= Haci II Giray =

Khan of Crimea from 1683 to 1684

Haji II Giray (1644–1689) was briefly khan of the Crimean khanate, from 1683 to 1684. He was the son of Kyrym Giray, one of the many sons of Selâmet I Giray. He was khan between the first and second reigns of his cousin Selim I Giray. His brother Saadet III Giray became khan in 1691. None of his descendants were khans. Three of his uncles were khans.

During the first reign of his cousin Selim I Giray (1671–1678) he helped the Turks against the Austrians and was praised for his bravery. In 1678 Selim was replaced by another cousin Murad Giray because of a military failure. In 1683 Murad was removed because of his part in the disaster at Vienna.

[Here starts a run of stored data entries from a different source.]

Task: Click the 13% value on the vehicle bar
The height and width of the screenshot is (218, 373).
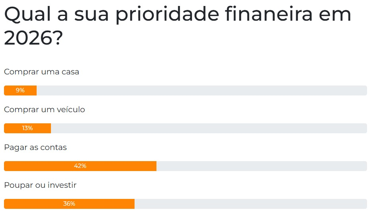Action: (27, 128)
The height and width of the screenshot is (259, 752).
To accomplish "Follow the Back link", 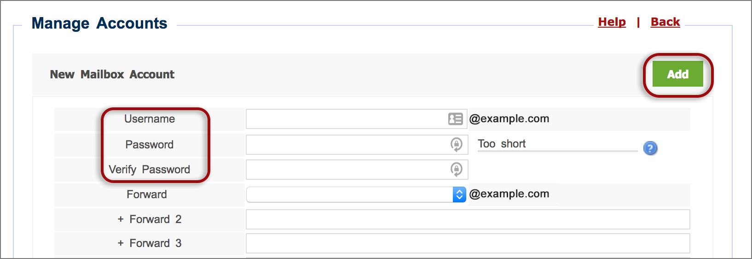I will point(665,22).

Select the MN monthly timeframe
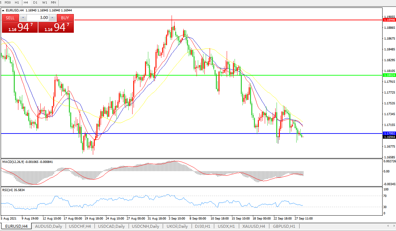click(x=53, y=2)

When the 39-year-old Haji came to the throne he appointed as kalga and nureddin Devlet and Azamat Giray, two sons of Selim I. (Devlet later became khan Devlet II Giray). In late 1683 the Crimeans defeated Stefan Kunicki who had attacked the Budjak Horde. For some reason, he cancelled the payments due to the Crimean nobles. The rebellious nobles occupied the palace at Bakhchisarai and requested that the Turks restore Selim I. Haji fled to the Mangup fortress and then to Turkey. He died in Rhodes in 1689. Howorth suggested that the sons of Selim were involved in his overthrow.

== Sources and footnotes ==
- Henry Hoyle Howorth, History of the Mongols, 1880, Part 2, pp. 563
- Олекса Гайворонский «Созвездие Гераев». Симферополь, 2003.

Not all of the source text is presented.